◆ INFORMATION SUPPLIED
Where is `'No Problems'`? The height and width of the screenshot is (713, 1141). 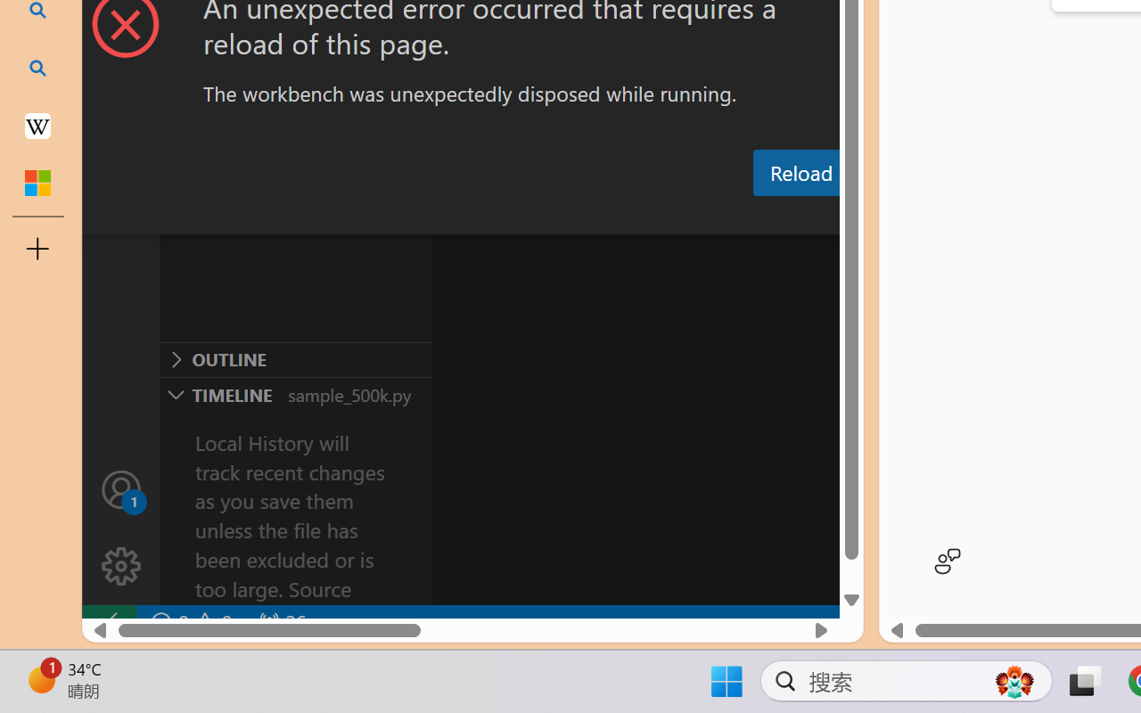
'No Problems' is located at coordinates (190, 622).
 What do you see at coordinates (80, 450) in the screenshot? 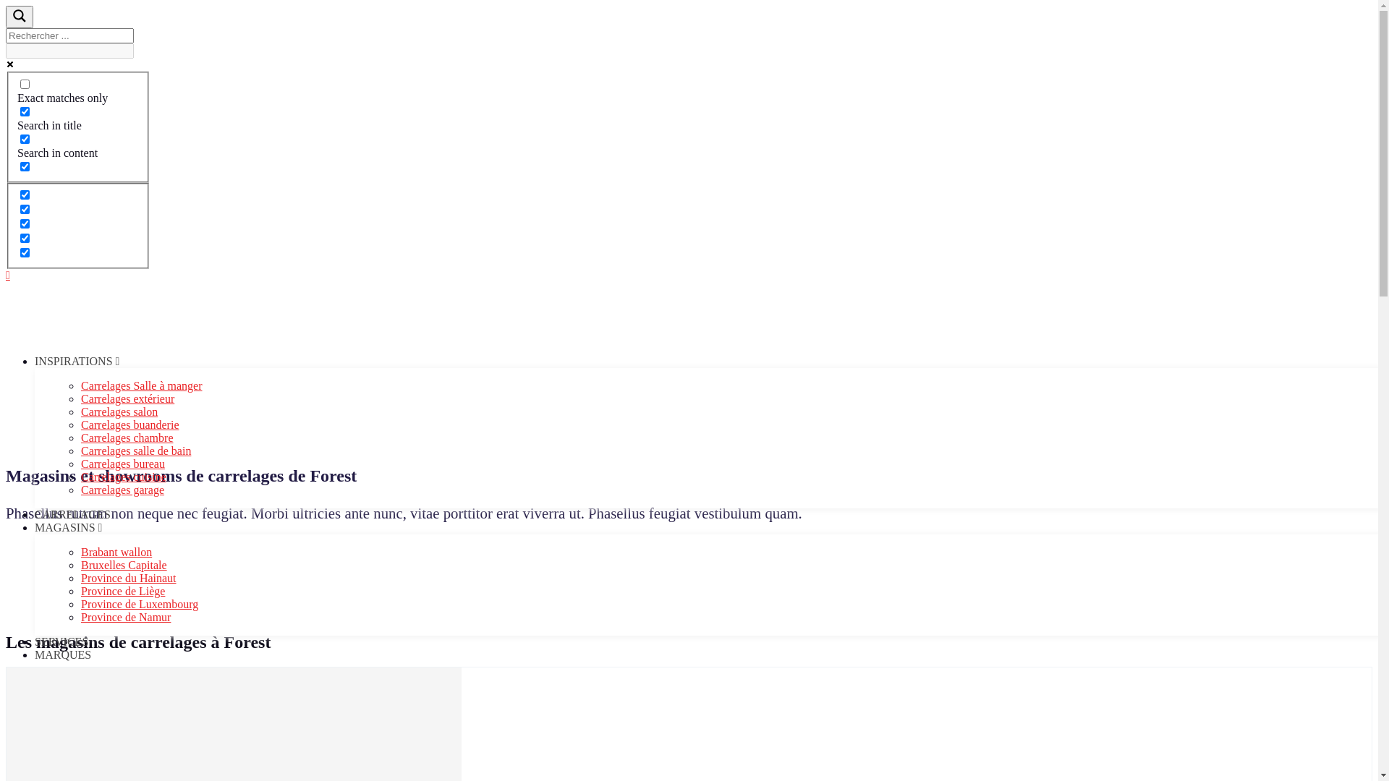
I see `'Carrelages salle de bain'` at bounding box center [80, 450].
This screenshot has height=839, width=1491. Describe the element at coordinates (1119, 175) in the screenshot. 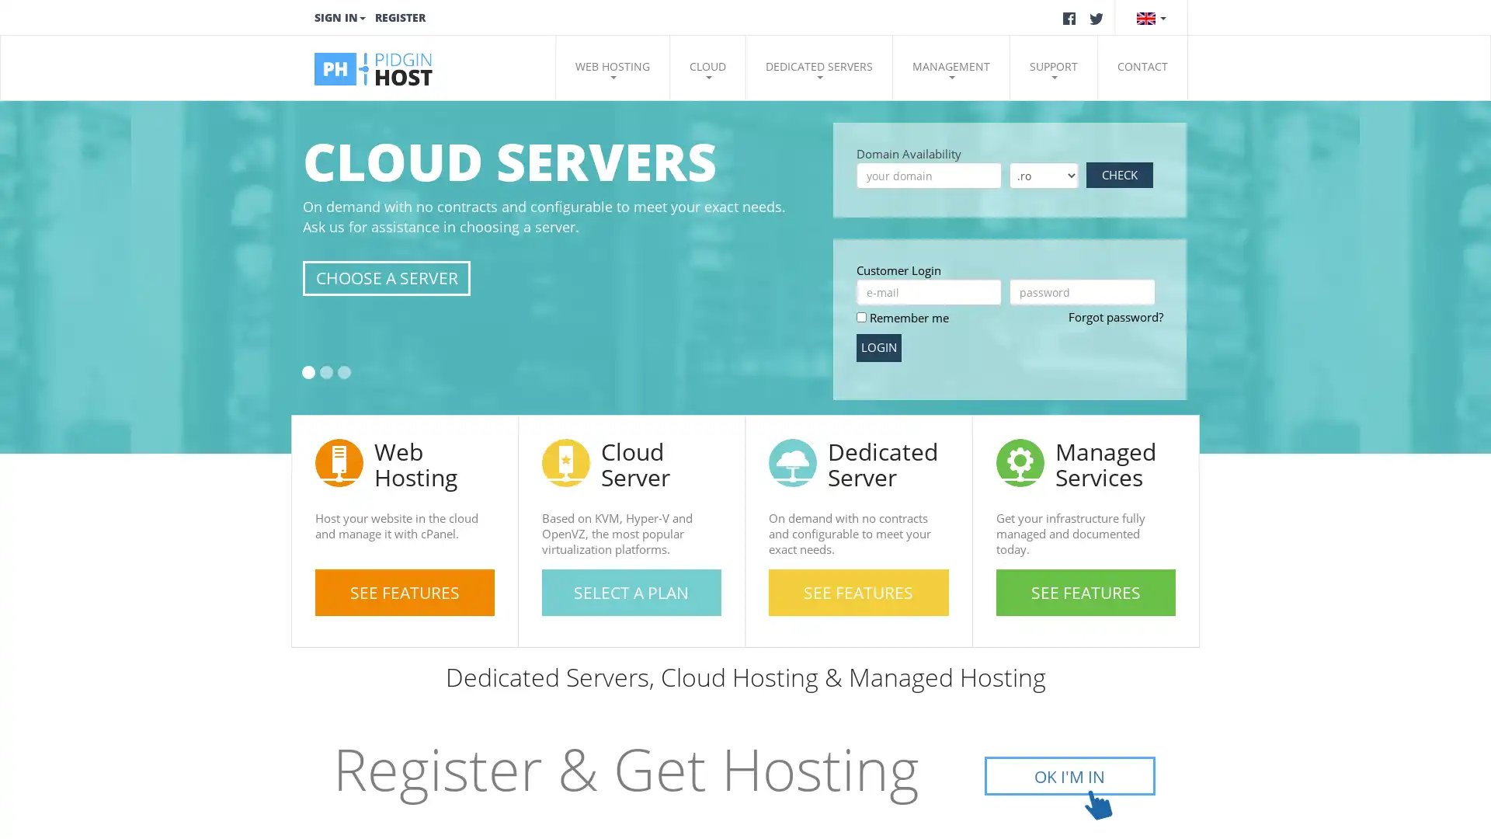

I see `CHECK` at that location.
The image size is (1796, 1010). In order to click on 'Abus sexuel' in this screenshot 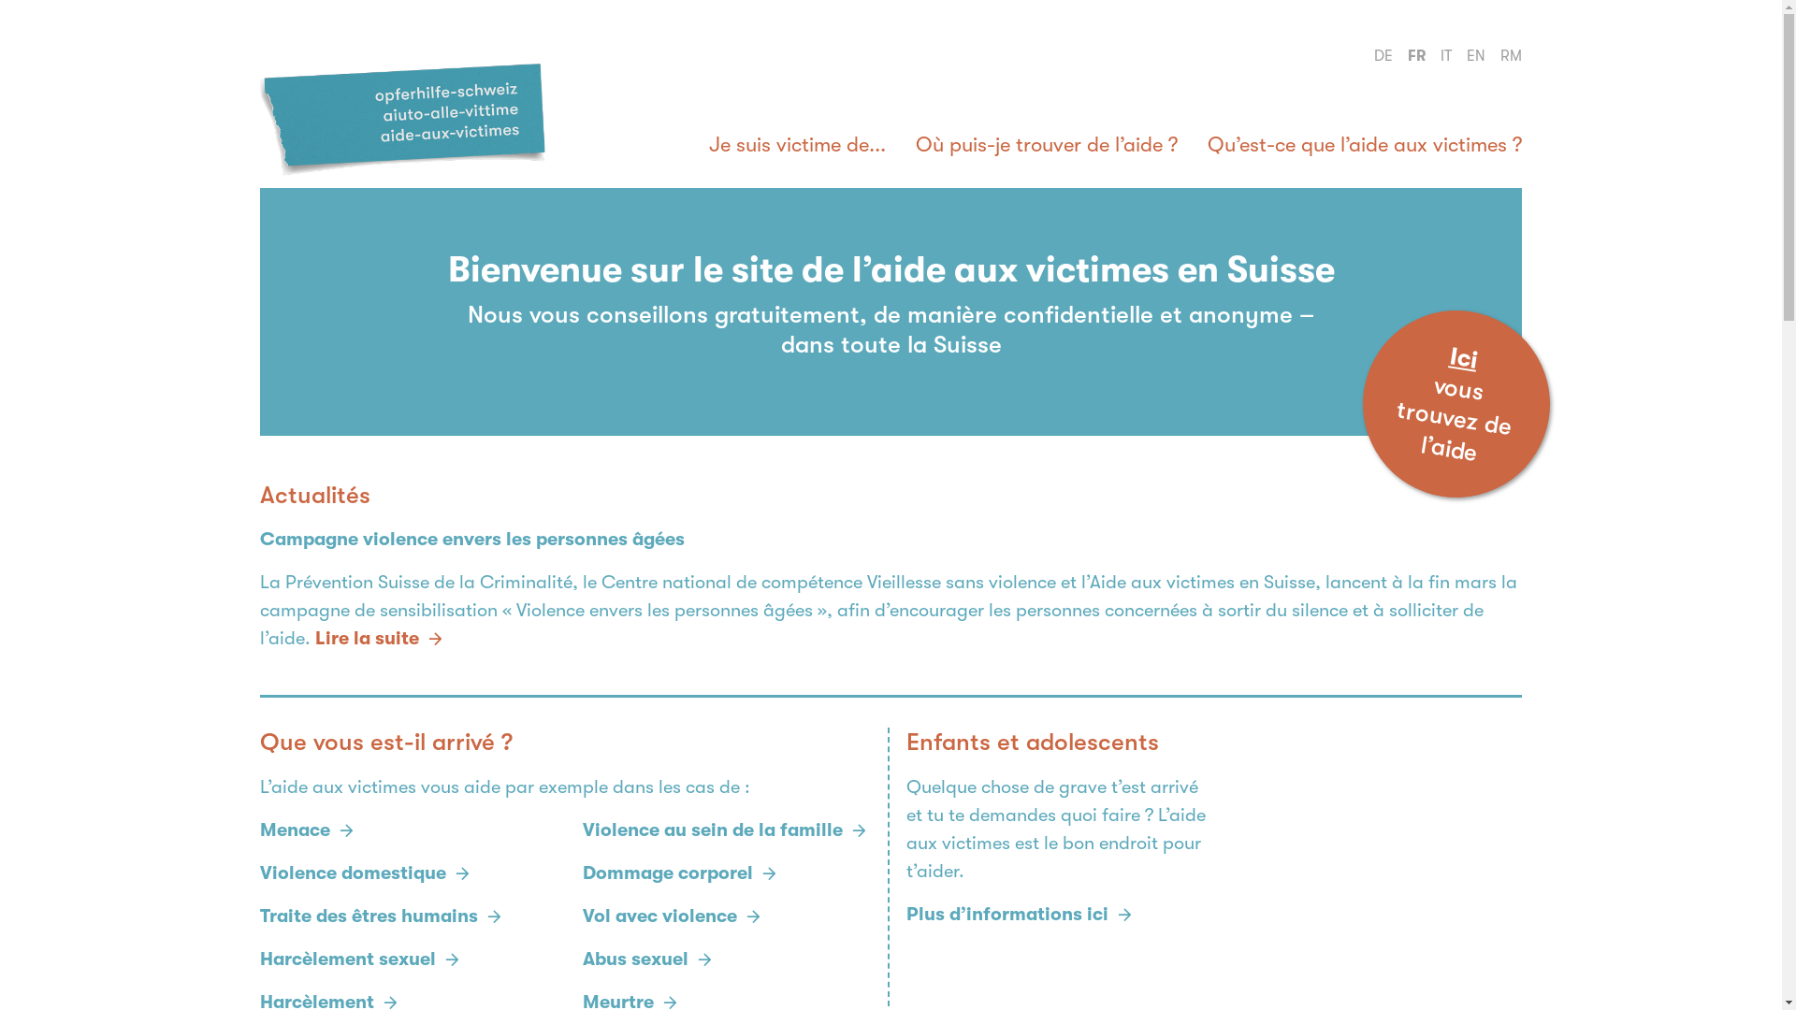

◆ EXERCISE DIRECTIONS
Format the material above as a JSON list of strings, one string per line, skipping blank lines and leaving out the pictures.

◆ WORKED SOLUTION
[
  "Where is `'No Problems'`? The height and width of the screenshot is (713, 1141). ",
  "'No Problems' is located at coordinates (190, 622).",
  " What do you see at coordinates (80, 450) in the screenshot? ",
  "I see `'Carrelages salle de bain'` at bounding box center [80, 450].",
  "This screenshot has height=839, width=1491. Describe the element at coordinates (1119, 175) in the screenshot. ",
  "I see `CHECK` at that location.",
  "The image size is (1796, 1010). In order to click on 'Abus sexuel' in this screenshot "
]